Archive for the ‘Dieting’ Category

Brain Health

Friday, January 1st, 2010

Whenever we study and learn, several things happen in our brain: new cells generate, new connections are created between cells, and existing connections between certain cells are strengthened or removed. Studies show that stimulating environment and the presence of beta-endorphin (the good mood hormone) lead to good cell growth in our brains. The Neurological Foundation of New Zealand says these factors affect brain health:

Regular physical exercise. This protects the brain and the way it processes information. Exercise boosts levels of brain-protective chemicals and reduces stress.

Adequate sleep. A good night’s sleep recharges the brain and allows the body to rest and heal. Our brain consolidates memories while we sleep. Inadequate sleep affects the way our brain cells function and can increase the risk of stroke and depression. About seven to nine hours of sleep a night is ideal.

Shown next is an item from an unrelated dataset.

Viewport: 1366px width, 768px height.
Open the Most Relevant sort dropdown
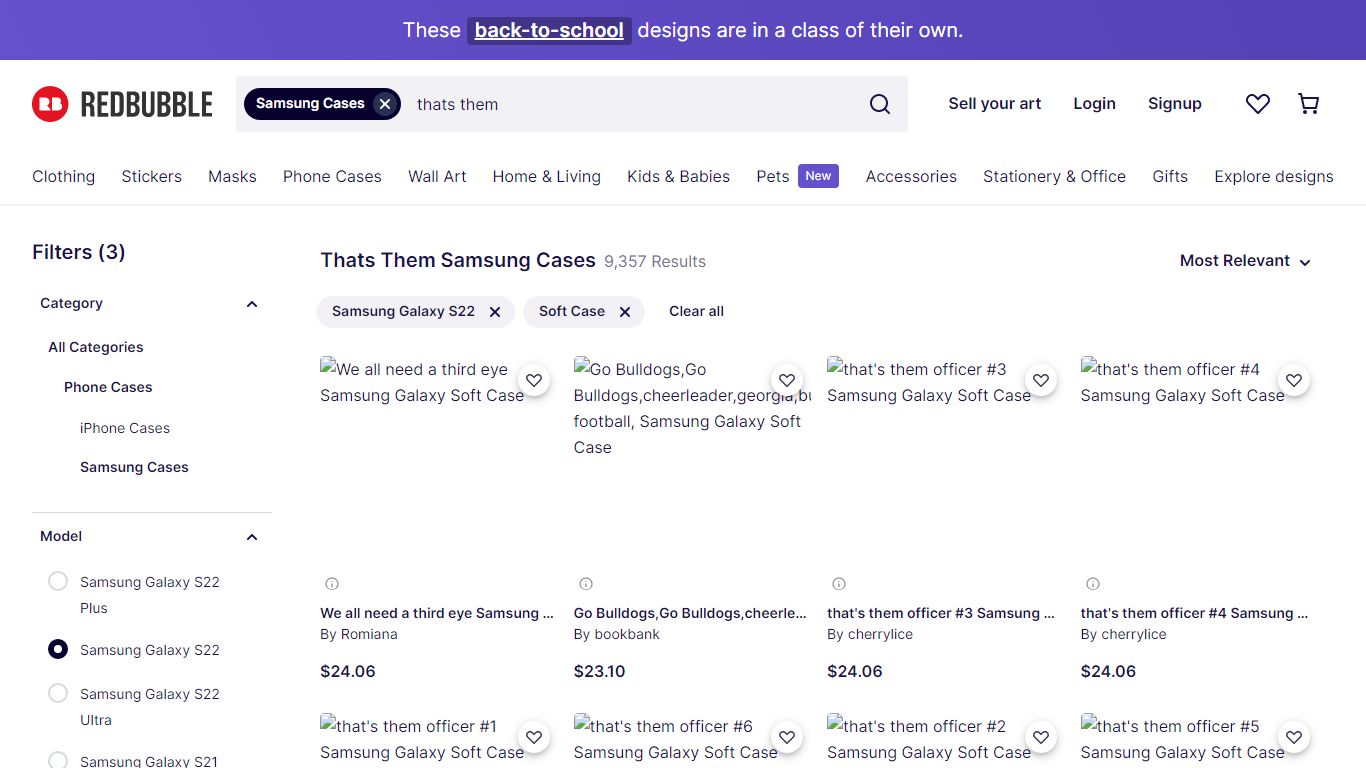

Balanced diet. Your diet should be low in cholesterol and saturated fat. Studies show that foods rich in omega-3 fatty acids (e.g., fish) are good for the brain.

Social connections. Friendships and social networks are important as we age. Good mood hormones help us create new brain cells and keep them healthy.

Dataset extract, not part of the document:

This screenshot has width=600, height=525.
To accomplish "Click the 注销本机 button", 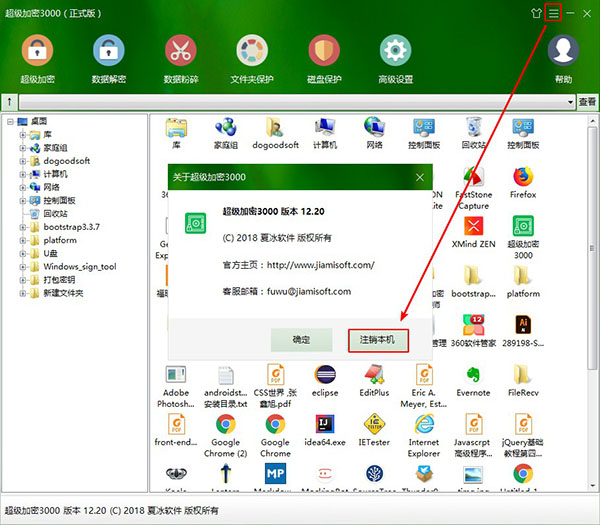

Mental workout. Use it or lose it! Keeping the brain active and challenged increases its vitality, generates new brain cells, and bolsters connections and reserves.

A Better Alternative

Tuesday, December 29th, 2009

Here are some plant food alternatives to animal protein. You can use them to devise a diet that will help you lose weight without compromising bone health.

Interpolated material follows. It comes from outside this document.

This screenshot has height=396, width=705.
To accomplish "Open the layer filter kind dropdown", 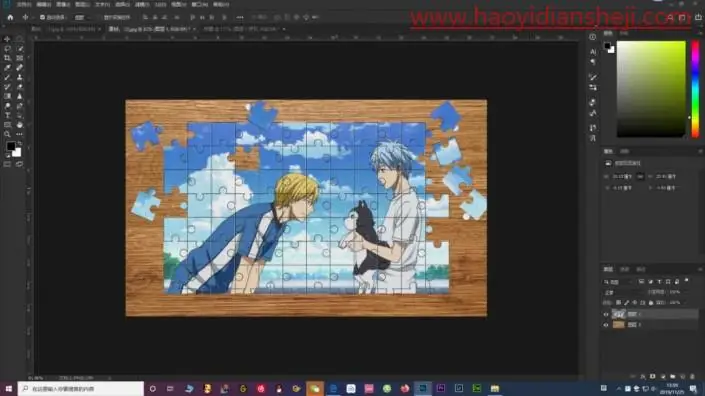I will click(618, 282).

Almonds. A cup of dry, roasted, unsalted almonds contains about 30 grams of protein and very low amounts of cholesterol and sodium.
Tofu. Tofu is rich in both protein and calcium. From three ounces of tofu, you get about 20 grams of protein and about 170 milligrams of calcium.

Oatmeal. A cup of oatmeal yields around six grams of protein. Oatmeal is also low in saturated fat and very low in cholesterol and sodium. It is good source of dietary fiber, phosphorus, and selenium, and a very good source of manganese.

Spinach. There may be more to Popeye and spinach than a cartoonist’s tale. A cup of boiled and drained spinach has about five grams of protein. It is low in saturated fat and cholesterol, and a good source dietary and other important minerals and vitamins.

Green peas. A cup of boiled green peas contains about nine grams of protein. Green peas provide a number of essential vitamins, minerals, and dietary fiber, and a very low saturated fat, cholesterol, and sodium.

A Different Approach to Getting Fit

Sunday, July 5th, 2009

Many weight-loss programs propose changes in the propositions of the three main food groups–proteins, fats and carbohydrates. How effective are these programs? The Harvard School of Public Health in Boston, Massachusetts, placed 811 overweight adults on four different diets over a two-year period. The diets contained varying percentage of fat, protein, and carbohydrate.

After six months, all four diet groups averaged a six-kilogram weight loss, or 7 percent of their original weight, which ever diet they were on. All again began to regain weight after 12 months. After two years, the average weight loss was about four kilograms for all groups. Earlier studies had claimed that higher protein intake reduced appetite and sustained muscle mass better during weight loss. The Harvard researchers’ conclusion: A diet program’s benefits result from the degree to which people stick with them, not from any specified energy reduction formula.